I'm new to the group.  I've been bothered by mandrel vibration while turning pens for a long time.  It is especially troublesome when I am using a skew chisel.  It is not a problem when I'm working near the taper.  The  woods cut cleanly there.  On the other end near the live center I get mandrel vibration that makes getting a smooth cut nearly impossible, so I'm left with a lot of sanding.  Any suggestions?  I keep my chisels sharp.  I've tried adjusting the turning RPM.  That doesn't seem to help.  I'm using a Jet mini lathe with speed control.


----------



## Bill in Buena Park (Dec 24, 2012)

I haven't encountered this myself yet, but you might want to ensure that the live center is a proper fit for the mandrel (I believe 60 degrees is standard), that it seats snuggly into the mandrel.  This assumes there are no tolerance issues with either the mandrel or live center...


----------



## firewhatfire (Dec 24, 2012)

welcome to site first of all and

get one of these to start with. It will help on part of it. I also only turn 1 barrell at a time when doing it this way. The other option is turning between centers.
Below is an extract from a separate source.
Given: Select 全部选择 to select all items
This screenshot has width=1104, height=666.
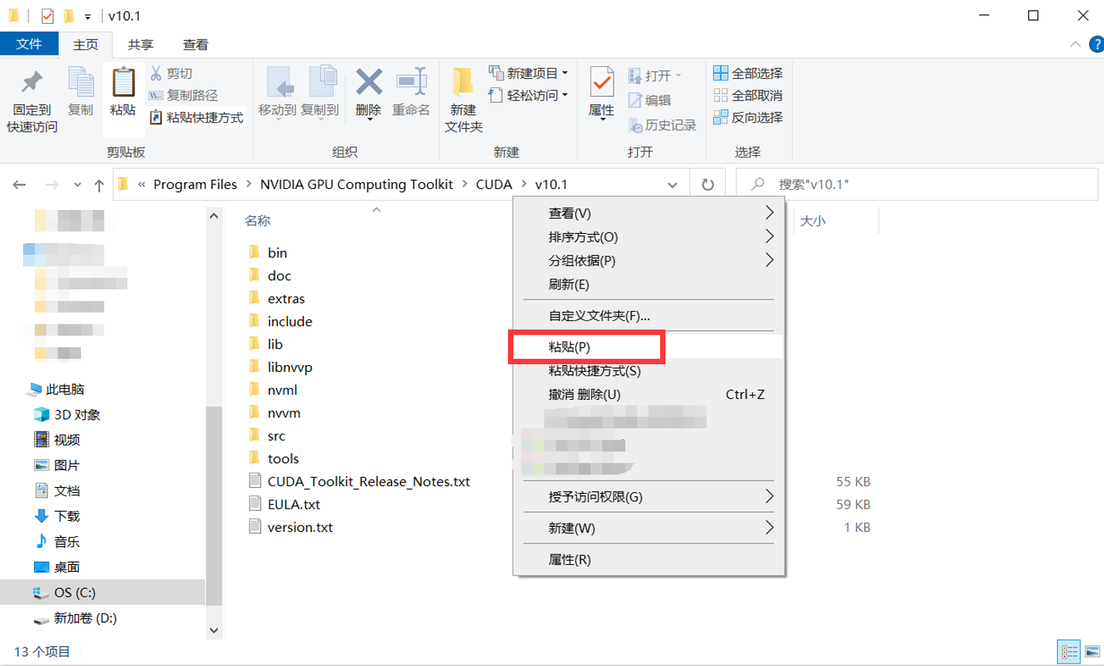Looking at the screenshot, I should click(748, 73).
Nothing to vibrate there.


PSI Woodworking Products PKMSTS2 2 MT Live Mandrel Saver - Amazon.com


----------



## frank123 (Dec 24, 2012)

Tailstock to headstock alignment, too much pressure on the mandrel/mandrel not straight with the axis, live center itself not precision made, bad taper angle or alignment in either tailstock or headstock, all kinds of things.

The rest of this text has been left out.